:: AIM OF THE EXERCISE ::
Tally the lines in the data that follows that include the word "resolution", and report nothing but the total.

Saved data entries
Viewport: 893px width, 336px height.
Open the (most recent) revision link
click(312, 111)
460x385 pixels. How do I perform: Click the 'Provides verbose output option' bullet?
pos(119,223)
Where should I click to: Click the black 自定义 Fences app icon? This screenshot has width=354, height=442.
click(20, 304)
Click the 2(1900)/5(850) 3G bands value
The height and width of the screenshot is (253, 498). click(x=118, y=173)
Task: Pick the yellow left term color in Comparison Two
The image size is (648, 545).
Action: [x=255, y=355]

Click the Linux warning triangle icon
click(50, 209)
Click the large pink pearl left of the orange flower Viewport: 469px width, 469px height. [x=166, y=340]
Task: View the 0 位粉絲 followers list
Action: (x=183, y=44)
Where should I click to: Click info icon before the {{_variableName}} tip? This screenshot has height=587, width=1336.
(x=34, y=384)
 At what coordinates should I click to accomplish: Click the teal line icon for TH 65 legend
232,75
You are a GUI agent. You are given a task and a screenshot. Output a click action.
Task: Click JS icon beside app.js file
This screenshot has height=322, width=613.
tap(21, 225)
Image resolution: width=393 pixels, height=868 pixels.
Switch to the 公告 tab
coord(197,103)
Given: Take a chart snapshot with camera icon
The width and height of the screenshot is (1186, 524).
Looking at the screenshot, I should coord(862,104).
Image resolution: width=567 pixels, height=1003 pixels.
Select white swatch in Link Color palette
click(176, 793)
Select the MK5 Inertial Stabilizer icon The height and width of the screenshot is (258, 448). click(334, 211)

:: YOUR RESPONSE ::
2